[R-SIG-Finance] Implied Probability Distribution
Ravi S. Shankar
ravis at ambaresearch.com
Thu Aug 30 10:42:36 CEST 2007
Hi R users,
First let me thank Krishna and Anup.
Based on the suggestions I have given the r code along with the sample
data.
Sample data of the nifty index call options that I am using.
Date Expiry Strike Price spot InterestRate Time_Mat
6/28/2002 25/07/2002 1090 7.5 1057.8 0.0698
0.075396825
6/28/2002 25/07/2002 1120 2.25 1057.8 0.0698
0.075396825
6/28/2002 25/07/2002 1110 3.5 1057.8 0.0698
0.075396825
6/28/2002 25/07/2002 1100 5.65 1057.8 0.0698
0.075396825
6/28/2002 25/07/2002 1080 9.55 1057.8 0.0698
0.075396825
6/28/2002 25/07/2002 1070 13 1057.8 0.0698
0.075396825
6/28/2002 25/07/2002 1060 17.7 1057.8 0.0698
0.075396825
6/28/2002 25/07/2002 1050 23.35 1057.8 0.0698
0.075396825
6/28/2002 25/07/2002 1040 28.1 1057.8 0.0698
0.075396825
6/28/2002 25/07/2002 1020 45 1057.8 0.0698
0.075396825
6/28/2002 25/07/2002 1030 38.5 1057.8 0.0698
0.075396825
And the sample code that I am using.
indexdata<-read.table("clipboard",header=T)
n<-length(indexdata[,6])
impvol=delta=0
for(i in 1:n)
{
impvol[i]<-GBSVolatility(indexdata[i,4],"c",indexdata[i,5],indexdata[i,3
],indexdata[i,7],indexdata[i,6],0,0.0001,10000)
}
indexdata<-data.frame(indexdata,impvol)
for(i in 1:n)
{
delta[i]<-GBSGreeks("delta","c",indexdata[i,5],indexdata[i,3],indexdata[
i,7],indexdata[i,6],0,indexdata[i,8])
}
indexdata<-data.frame(indexdata,delta)
tt<-splinefun(indexdata$delta,indexdata$impvol,method="natural",ties="me
an")
splinecoef <- get("z", envir = environment(tt))

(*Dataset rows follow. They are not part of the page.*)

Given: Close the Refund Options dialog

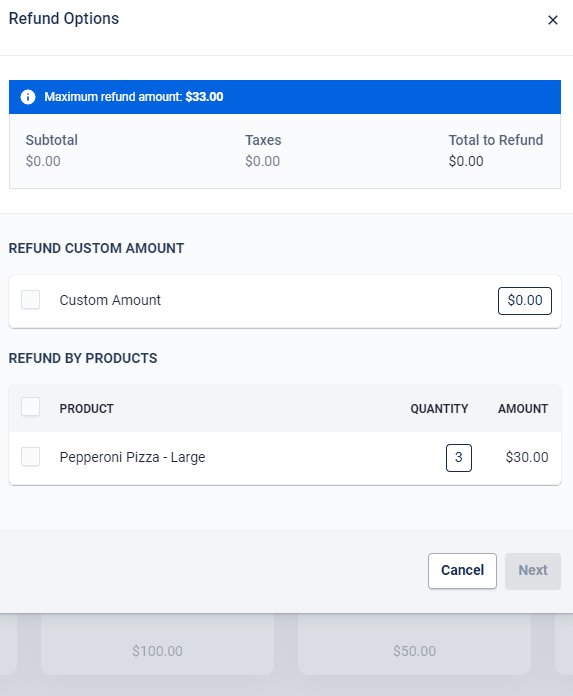Looking at the screenshot, I should [x=553, y=20].
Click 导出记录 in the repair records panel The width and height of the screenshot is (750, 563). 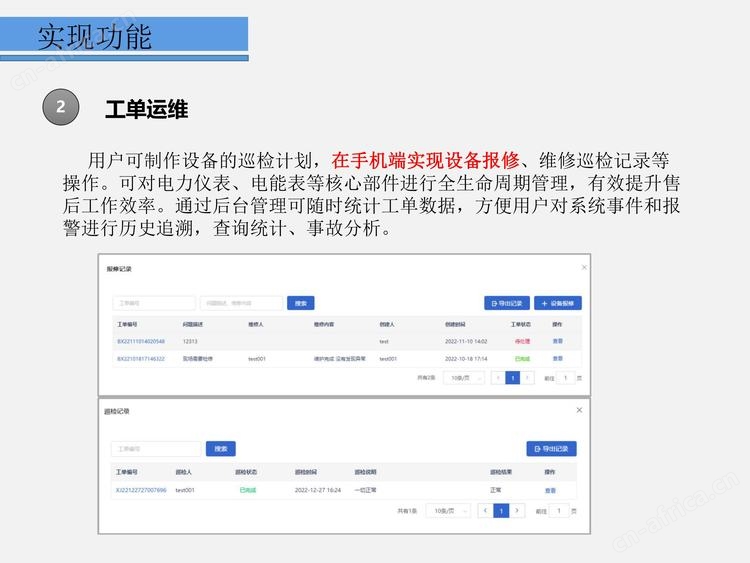coord(506,303)
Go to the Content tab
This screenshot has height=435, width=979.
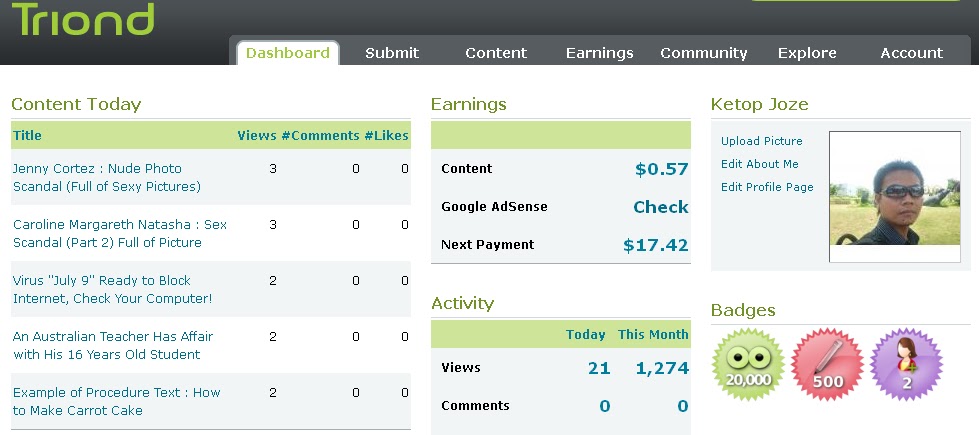pyautogui.click(x=496, y=53)
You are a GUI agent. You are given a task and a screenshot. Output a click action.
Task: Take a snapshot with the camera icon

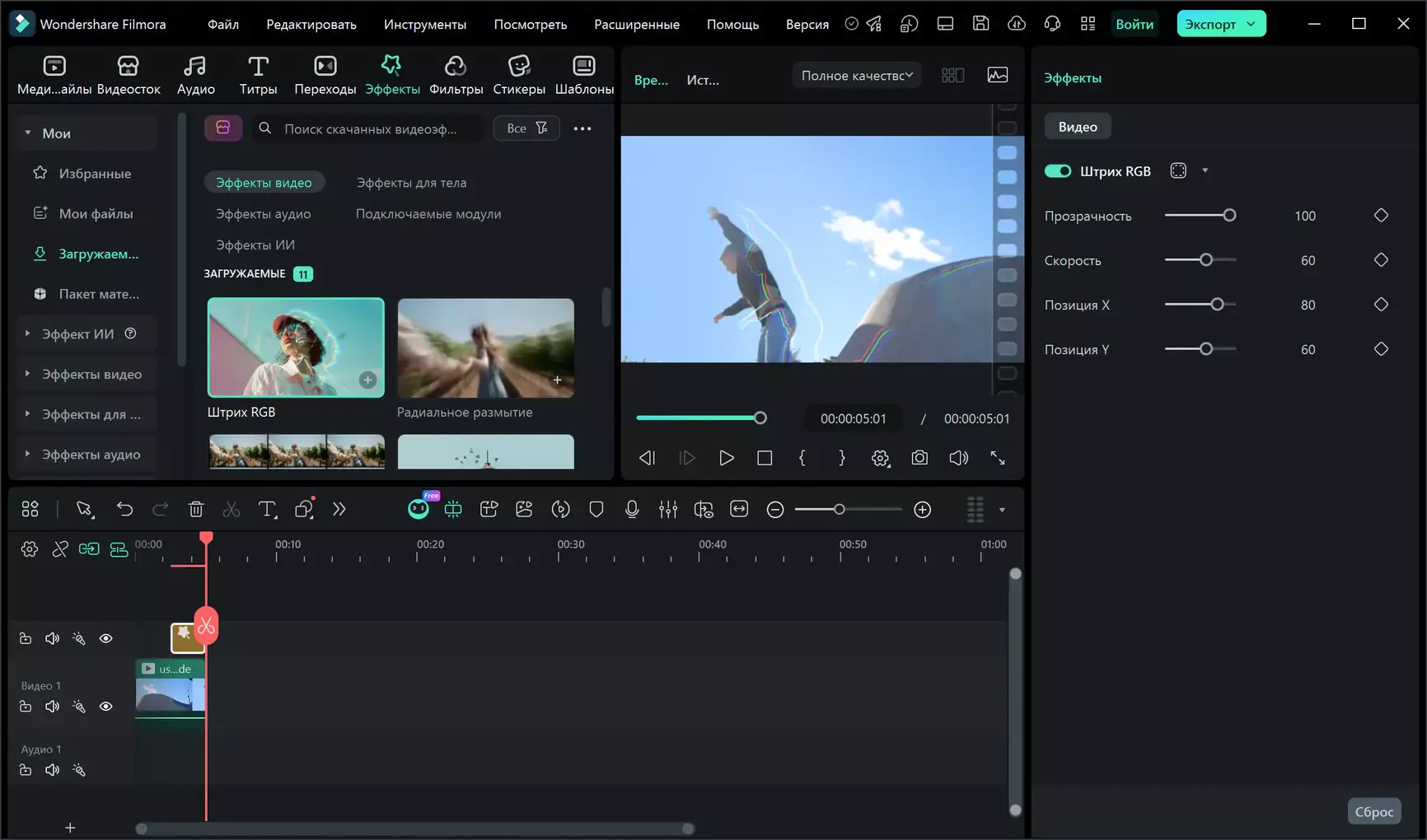coord(919,458)

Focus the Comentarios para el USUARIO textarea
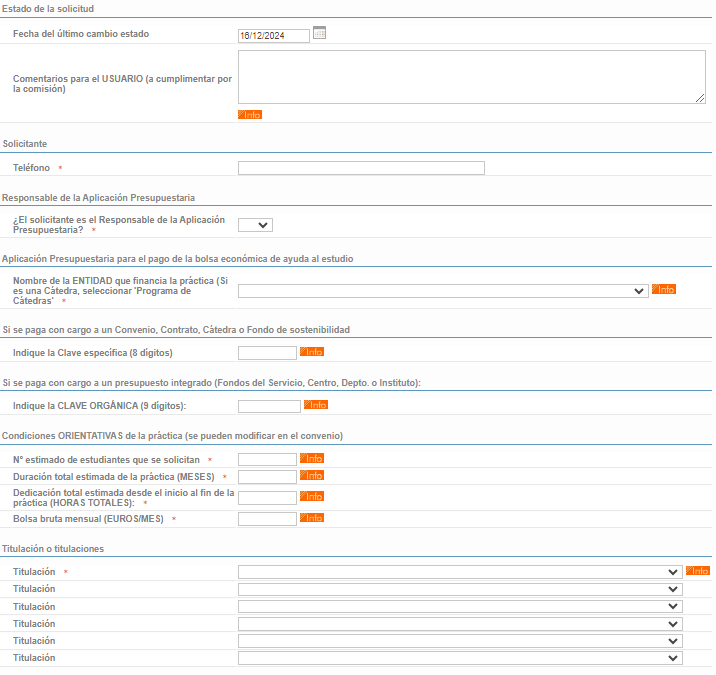pos(472,77)
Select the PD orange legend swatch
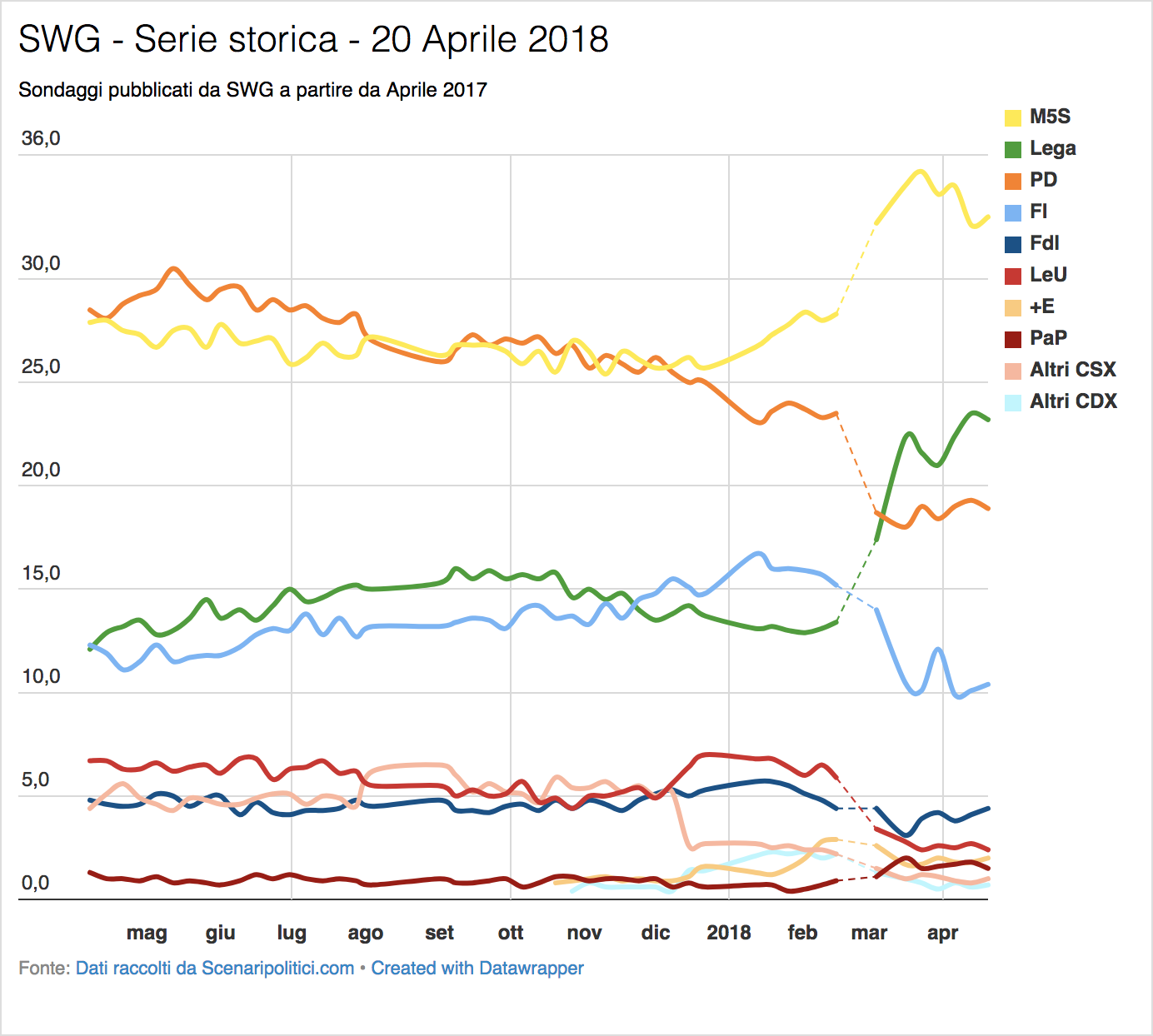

k<-indexdata$spot*exp(((indexdata$InterestRate)+0.5*(splinecoef$y)^2)*(i
ndexdata$Time_Mat)-(qnorm(splinecoef$x)*(splinecoef$y)*sqrt(indexdata$Ti
me_Mat)))
call_price<-GBSOption(TypeFlag = "c", S = indexdata[1,5], X =k, Time
=indexdata[1,7], r =indexdata[1,6], b = 0, sigma =splinecoef$y)
hh<-data.frame(indexdata$Strike,indexdata$Price,indexdata$spot)
mm<-data.frame(k,call_price at price,indexdata$spot)
final_data<-data.frame(rbind(as.matrix(hh),as.matrix(mm)))
final_data1<-final_data[order(final_data$indexdata.Strike),]
i=final_data1$indexdata.spot-final_data1$indexdata.Strike
final_data1<-data.frame(final_data1,i)
c2<-final_data1[(order(abs(final_data1[,4]))[1]),2]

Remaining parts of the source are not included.